◆ PROBLEM TO SOLVE
The answer must be an exact copy of the lines from the one containing "Instruction: Open the notifications bell icon" through the end of the records, with the pictures left out.

◆ RECORDED INFORMATION

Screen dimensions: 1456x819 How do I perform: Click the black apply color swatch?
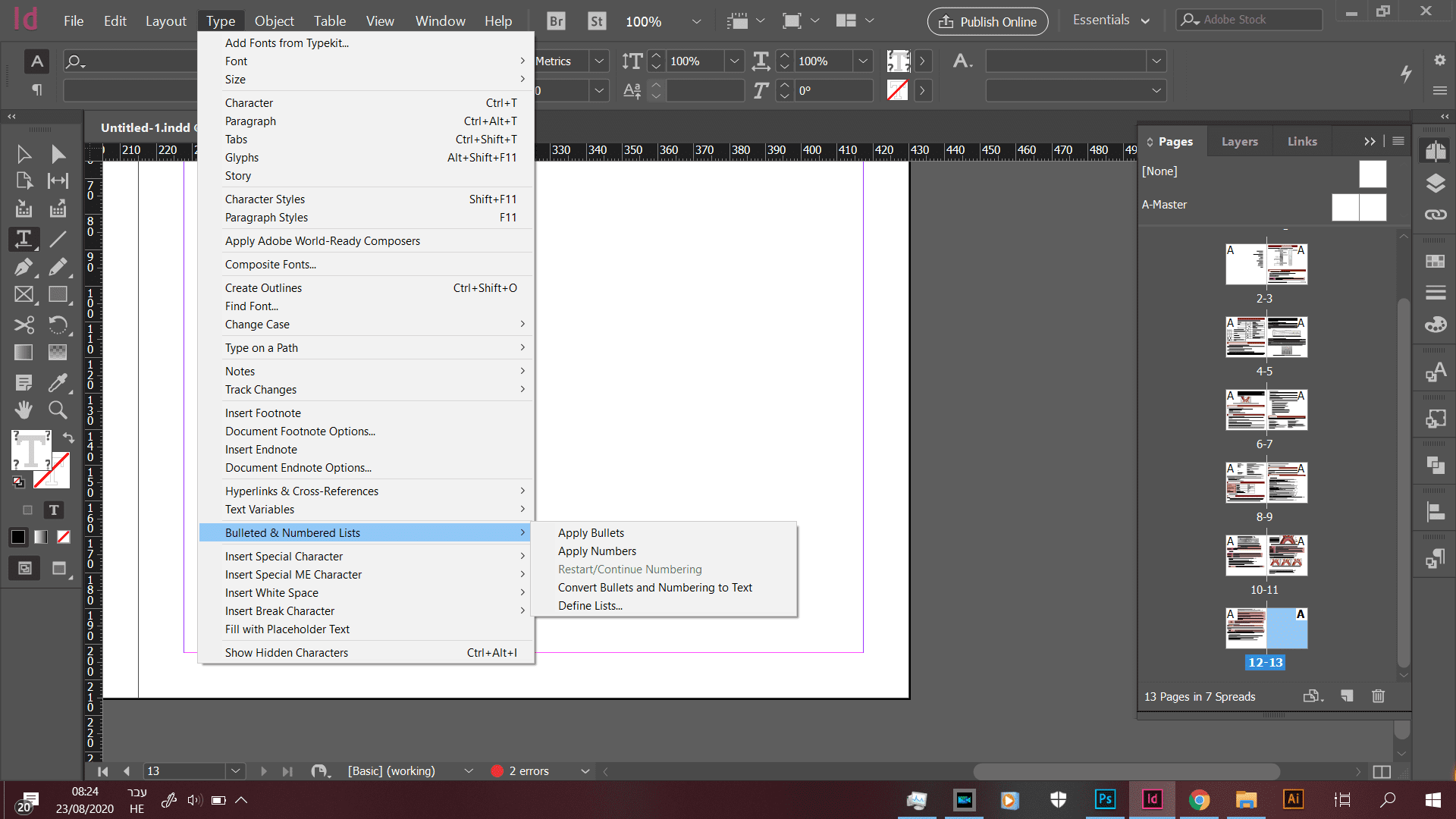pyautogui.click(x=18, y=537)
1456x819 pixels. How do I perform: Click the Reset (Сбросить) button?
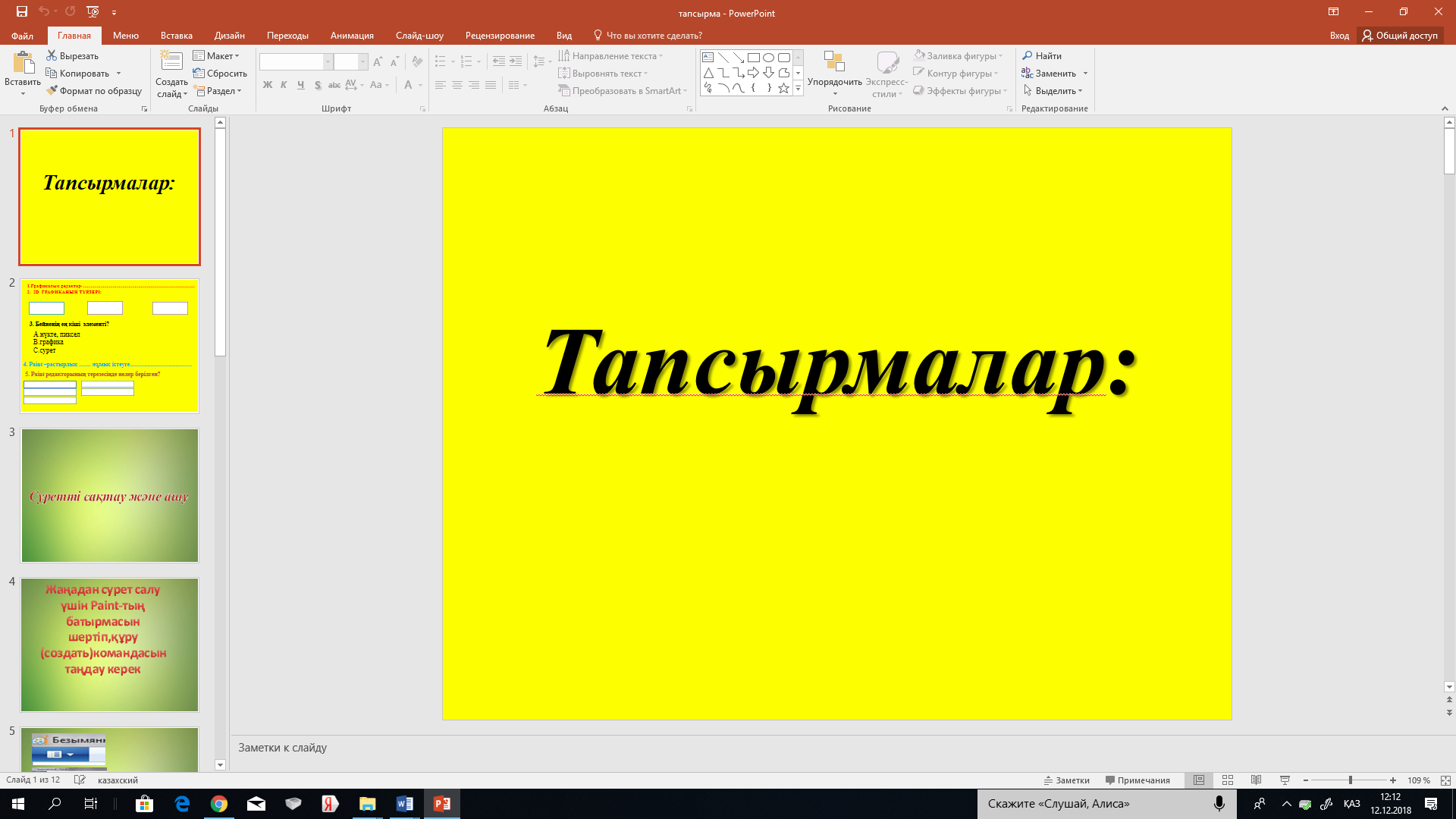point(220,74)
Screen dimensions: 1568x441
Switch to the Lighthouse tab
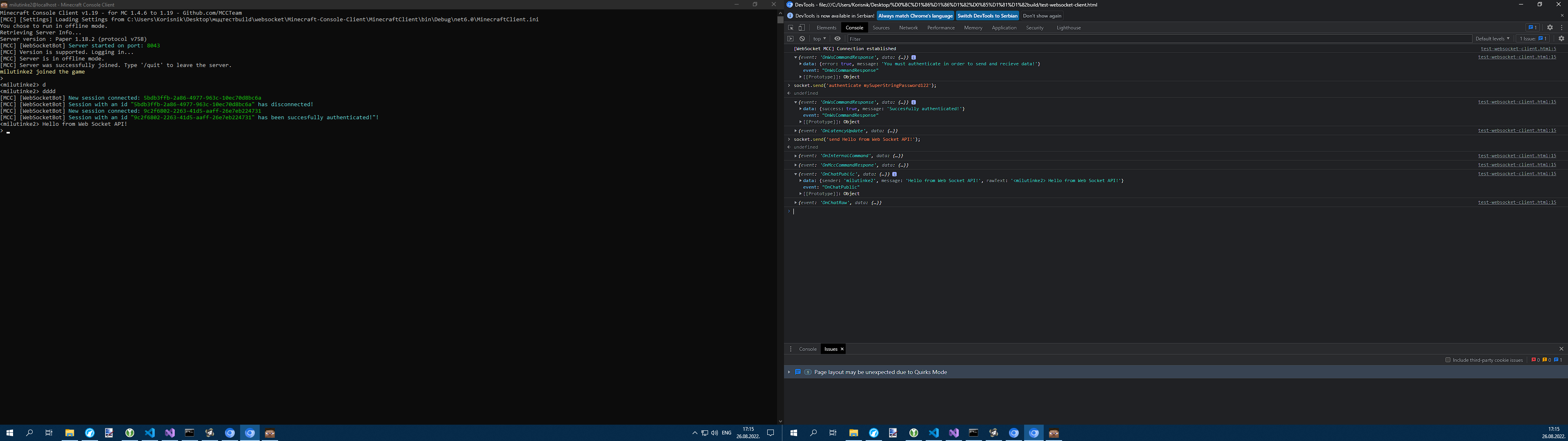1068,27
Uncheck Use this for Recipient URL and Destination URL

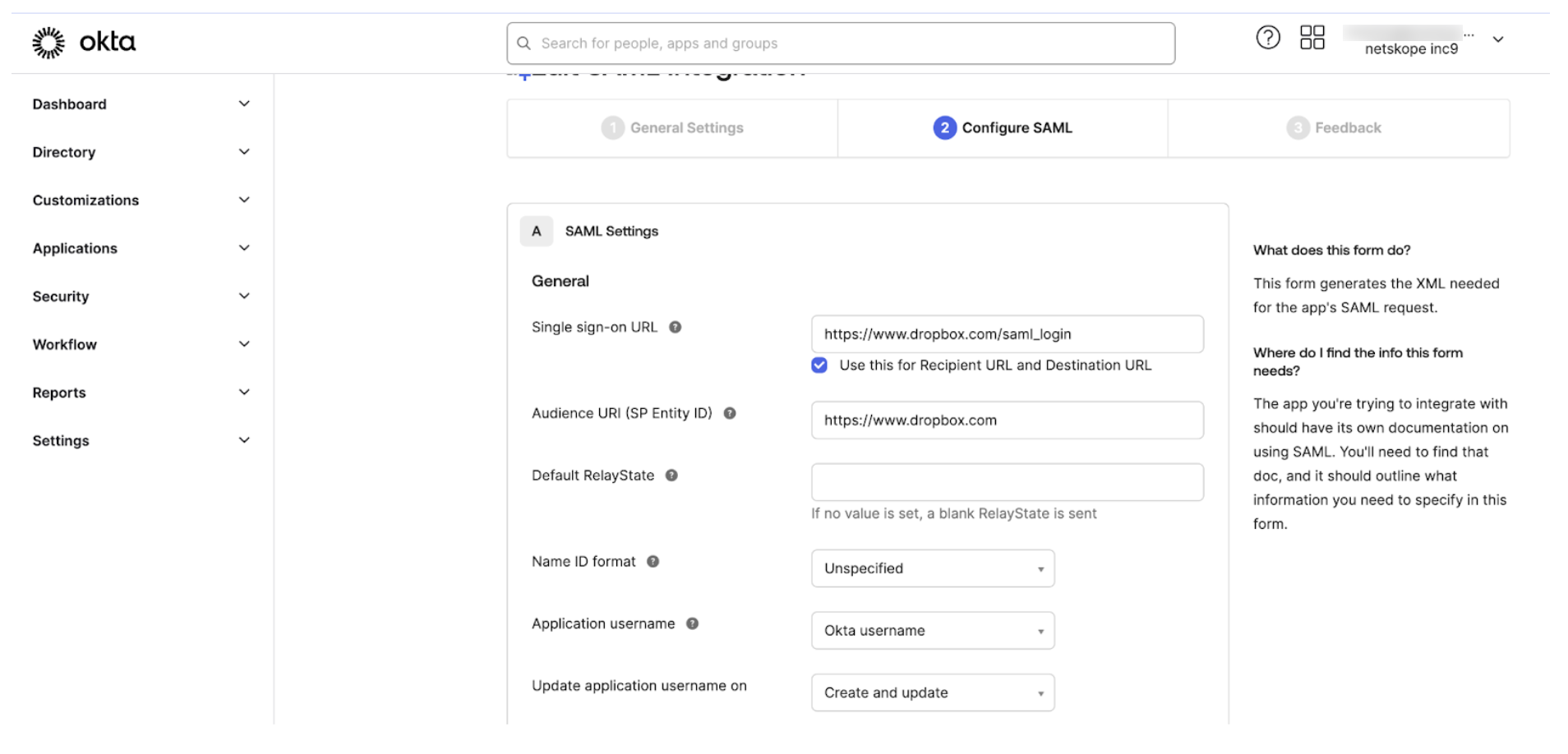[x=819, y=365]
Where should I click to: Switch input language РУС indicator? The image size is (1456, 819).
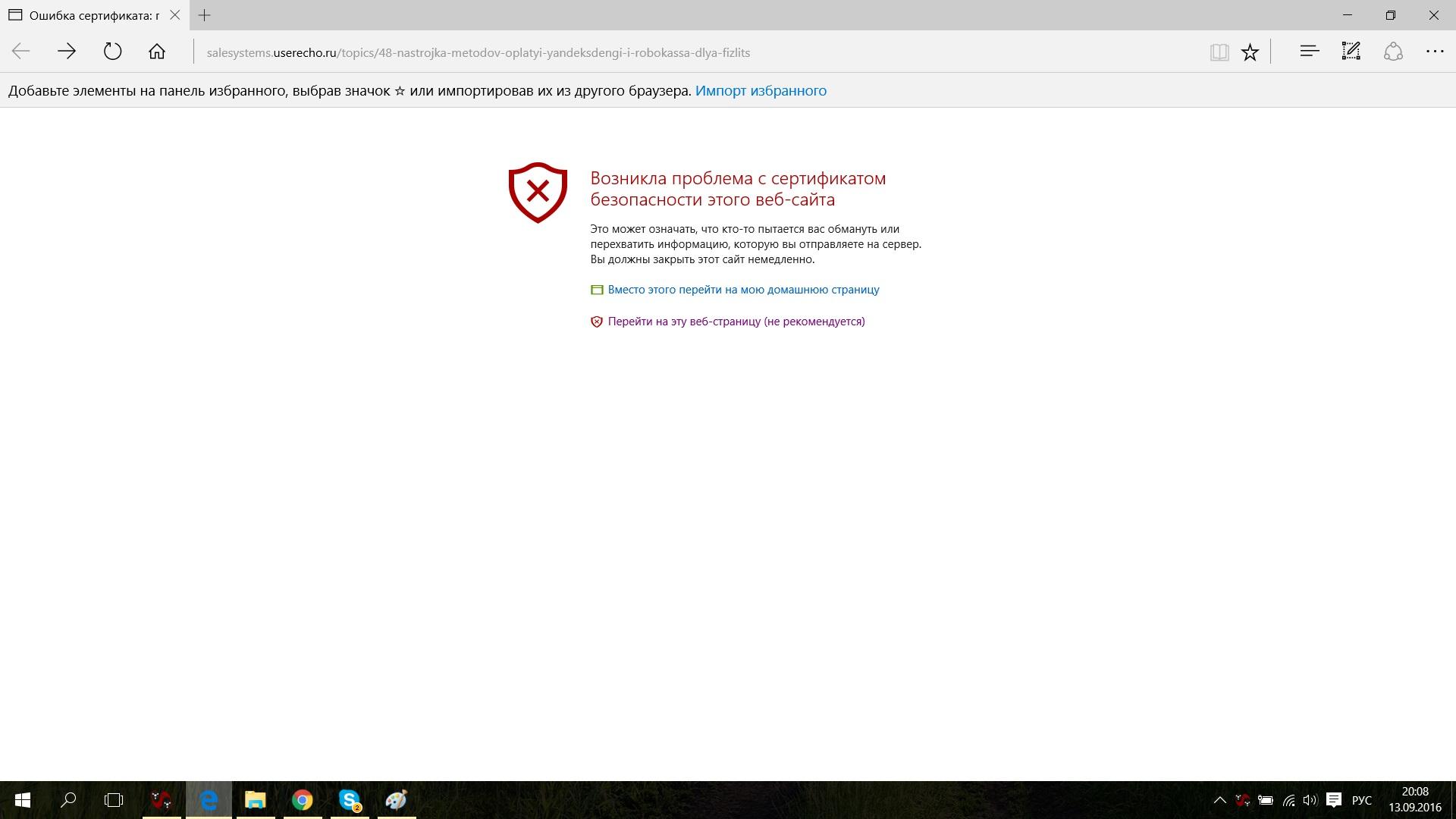click(x=1361, y=800)
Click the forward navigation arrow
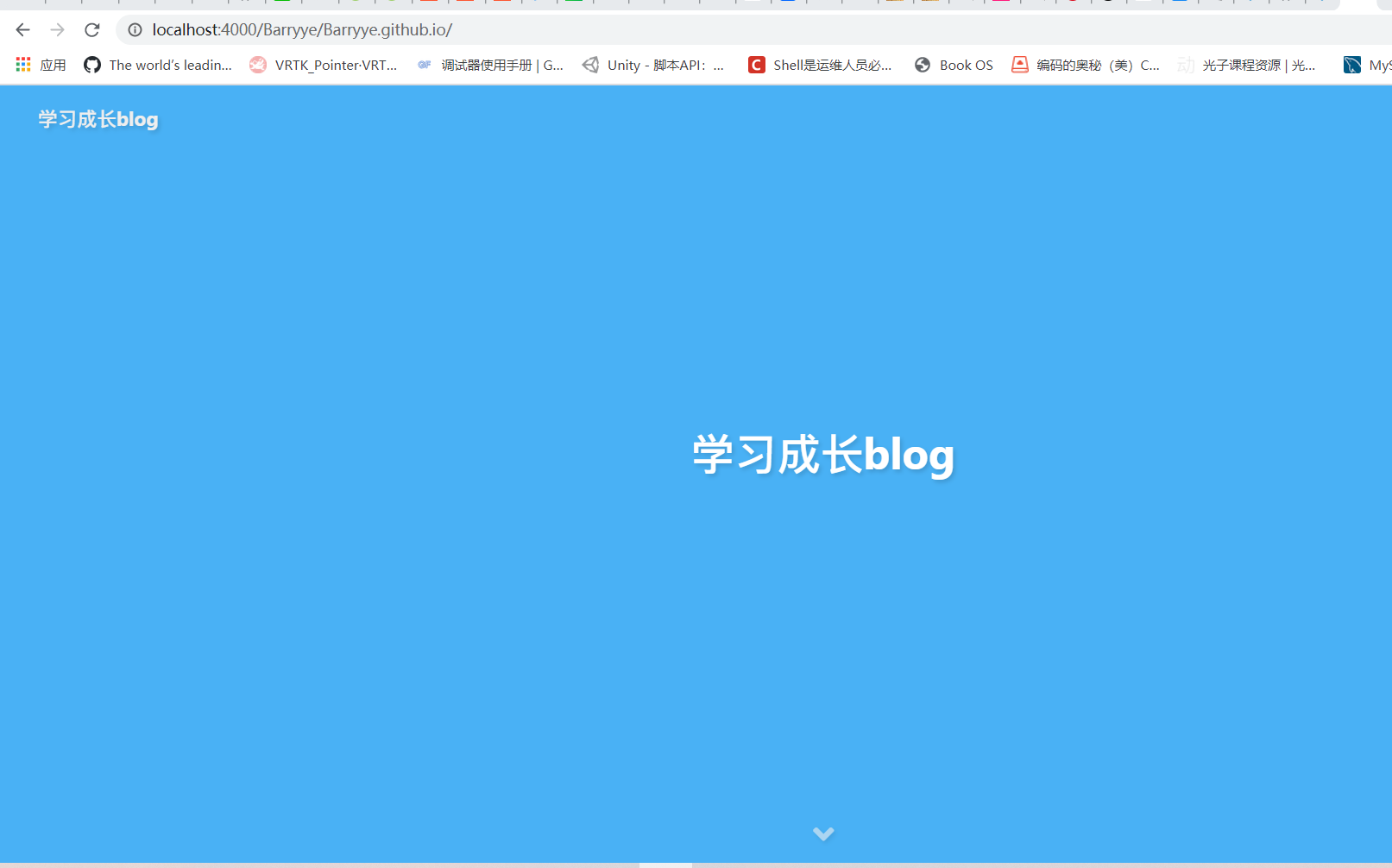 coord(57,29)
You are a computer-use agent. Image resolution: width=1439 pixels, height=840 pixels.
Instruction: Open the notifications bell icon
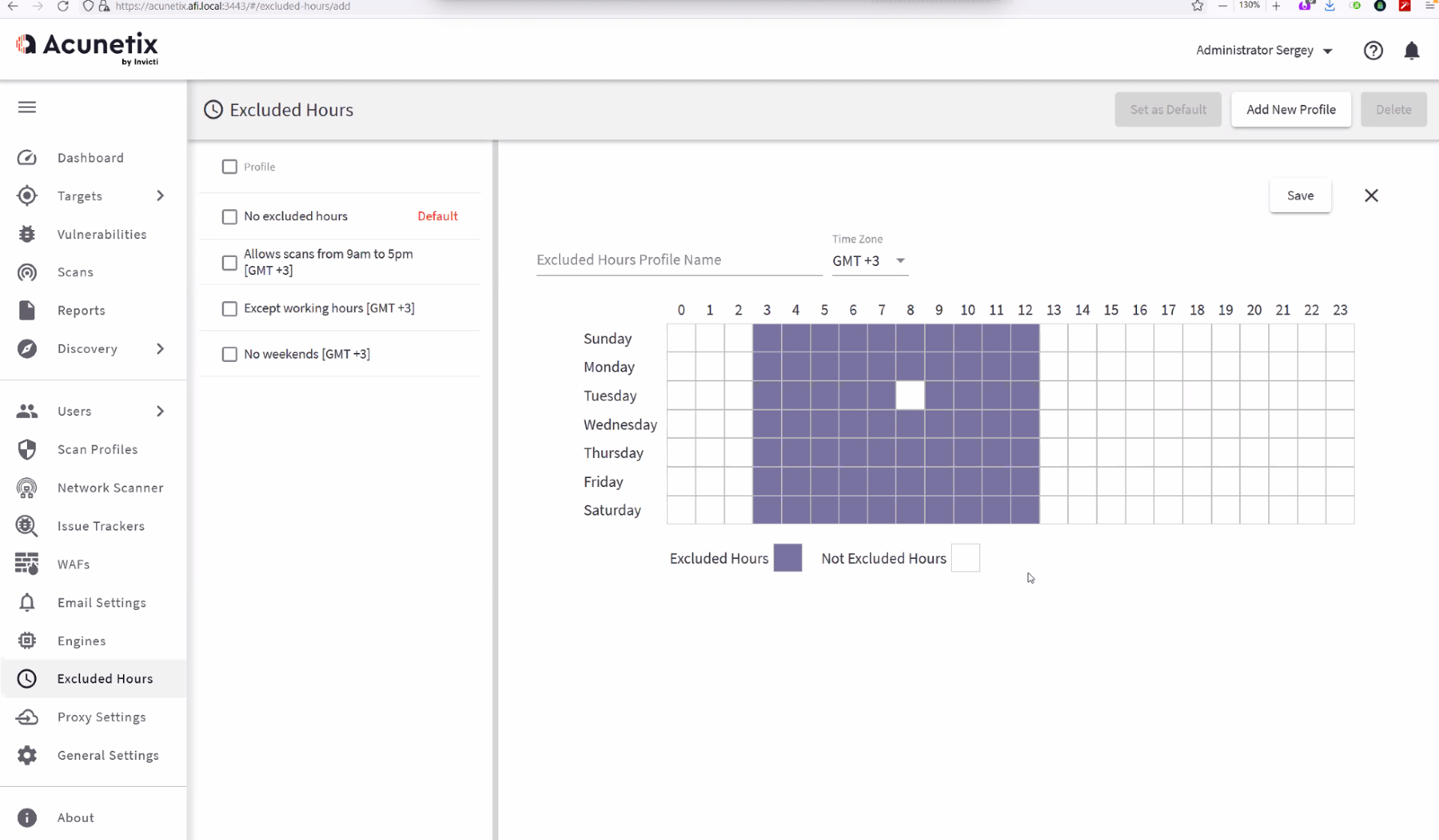click(1411, 50)
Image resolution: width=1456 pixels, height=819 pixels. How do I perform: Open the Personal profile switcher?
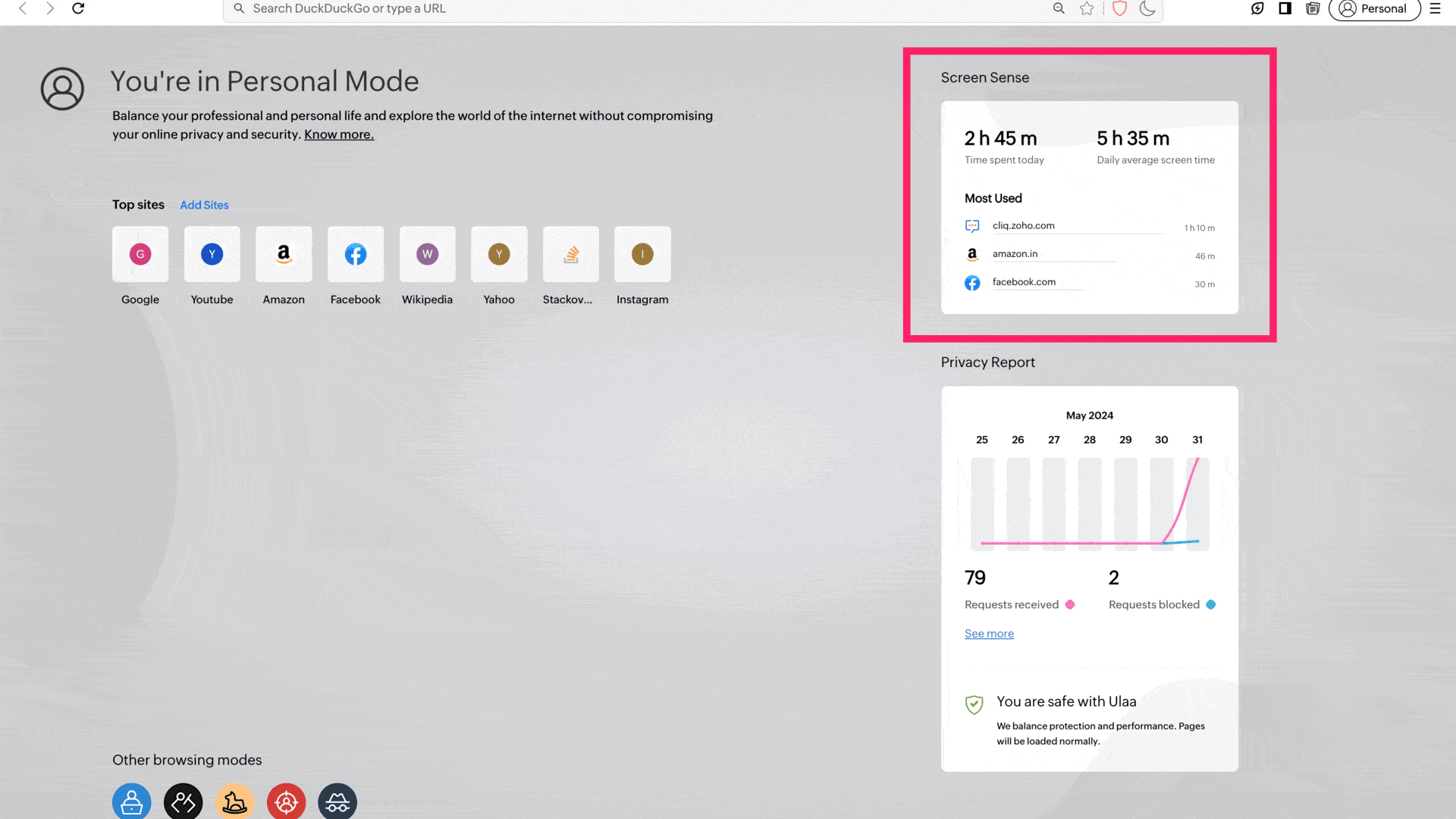pos(1373,9)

◆ ANSWER SECTION
Instruction: Open the notifications bell icon
click(1411, 50)
Image resolution: width=1456 pixels, height=819 pixels. How do I perform: Open the Personal profile switcher?
pos(1373,9)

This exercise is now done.